Pebble founder Migicovsky shares insights on smart watch market, Apple Watch, and Android Wear

Eric Migicovsky is a smart watch pioneer. His new Pebble Time kickstarter has raised over $16 million and Pebble has sold more than a million watches. He has a rare voice of experience and insight into what Android Wear has done and what Apple brings to the market.

Barron’s interview with Migicovsky is an interesting read. A few excerpts:

Notifications are fun and useful and wonderful, but it’s not the only part of the future. The real thing is, the number one reason, is to tell the time. When you look down at your wrist, you have to be able to see what time it is. But more important, what’s the context around time? Am I late? Am I early? What’s the traffic like?

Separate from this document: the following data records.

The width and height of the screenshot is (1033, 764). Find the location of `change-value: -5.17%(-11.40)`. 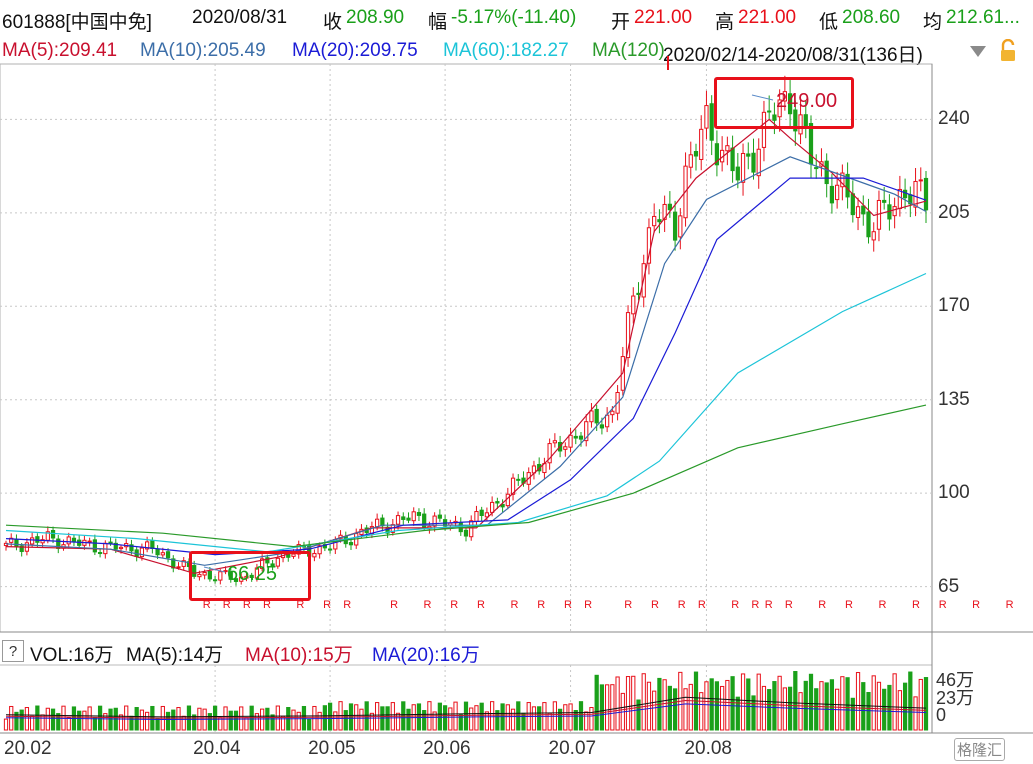

change-value: -5.17%(-11.40) is located at coordinates (514, 18).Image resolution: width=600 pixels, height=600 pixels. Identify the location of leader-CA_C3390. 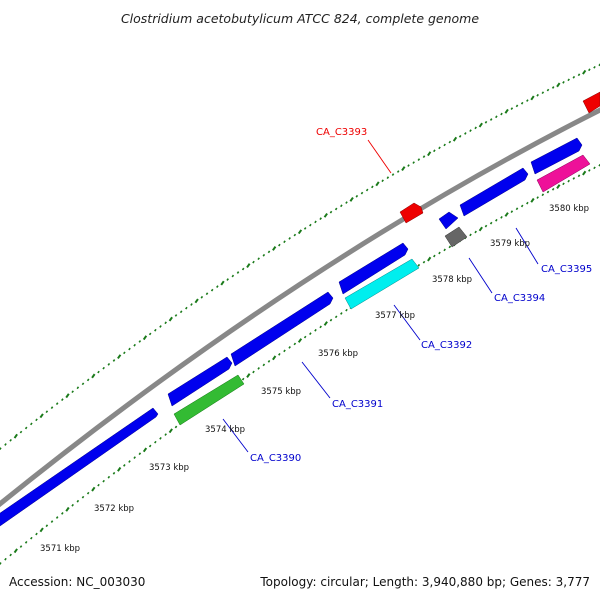
(236, 436).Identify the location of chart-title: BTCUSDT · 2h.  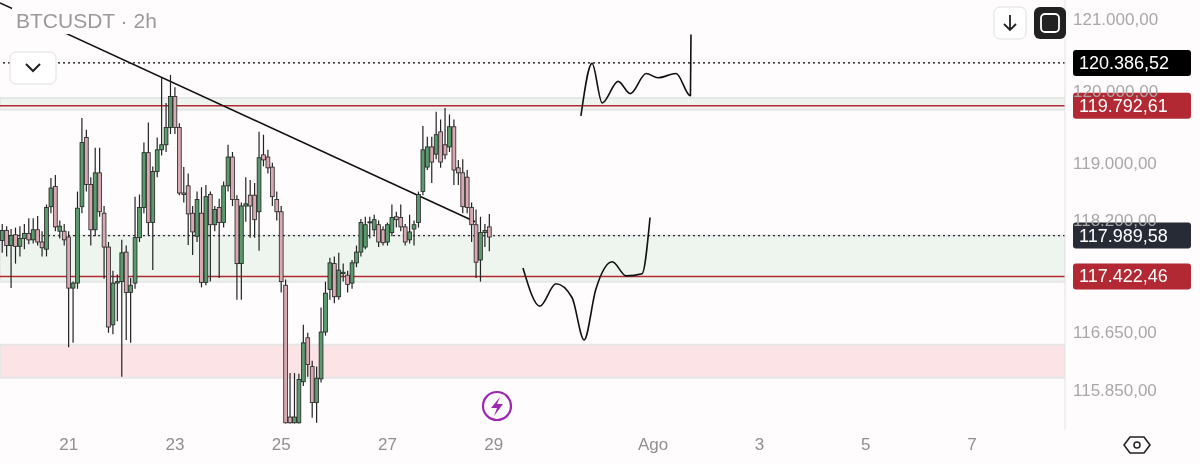
(86, 21).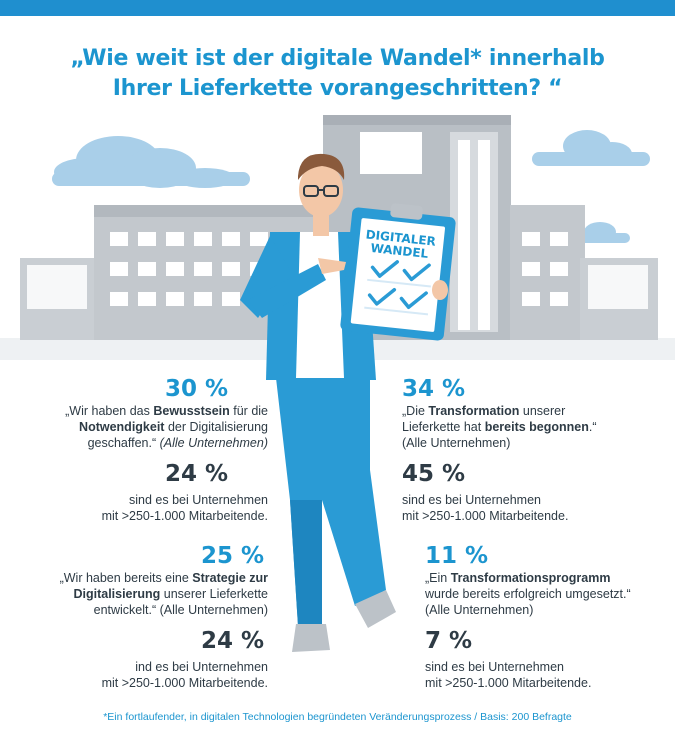 This screenshot has width=675, height=739. What do you see at coordinates (472, 500) in the screenshot?
I see `stat-2-sub-line1: sind es bei Unternehmen` at bounding box center [472, 500].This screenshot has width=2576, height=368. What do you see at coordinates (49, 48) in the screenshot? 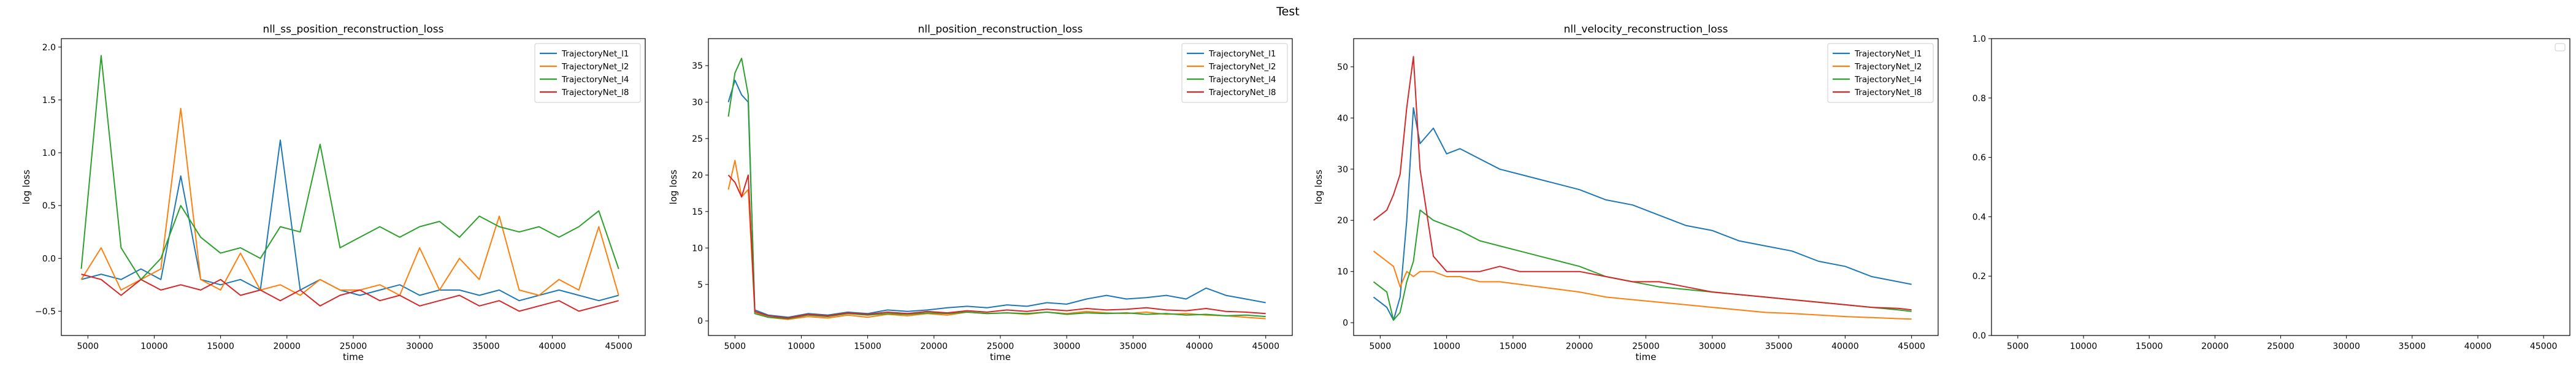
I see `y-tick-label: 2.0` at bounding box center [49, 48].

On Pebble’s pins in a timeline interface:

What is important is not the app but the content of the app. If you overlay it on top of time, everything clicks. You see these pins on your timeline, and you could have 20 different ones, but it won’t be complicated.

ESPN is taking the idea of the current engine, where you follow teams that you like. They are putting that into the past, present and future organization. So, you have a single pin from a provider like ESPN that in future, exists as a heads-up of when a game starts. In the present, that pin traverses time and becomes a real-time score keeper. In the past, that exists as a record keeper. It’s time-based context.

On Android Wear and the slow moving smart watch market:

We have a million users, the biggest smartwatch population. Android Wear, I don’t think anyone ever respected them. They didn’t have any new ideas. I like their voice responses, though. We looked at that. The benefit we have are passionate users that care. Looking at the competition, it’s crazy that we launched three years ago and it’s taken people this long to launch their first.

On sales:

The only one that has a chance of selling a lot is Apple Watch. If you look at the numbers from [research firm] NPD for the holiday quarter, Pebble outsold everyone else including Samsung. We were twice the volume of Motorola [360] in terms of units. All the other ones are smaller footnotes at the bottom. It’s cheap to make a watch but they don’t actually get sold.

And on taking on Apple:

I think Apple is a massive competitor. They are Apple, and there’s no reason to underestimate the power they have. We are specifically doing things Apple can’t do, like having a battery life of 10 days, like having this new interface, being waterproof, working with both [Google’s] Android and with iOS.

Good stuff. I think Migicovsky has Pebble right where it needs to be, a real sweet spot in the market.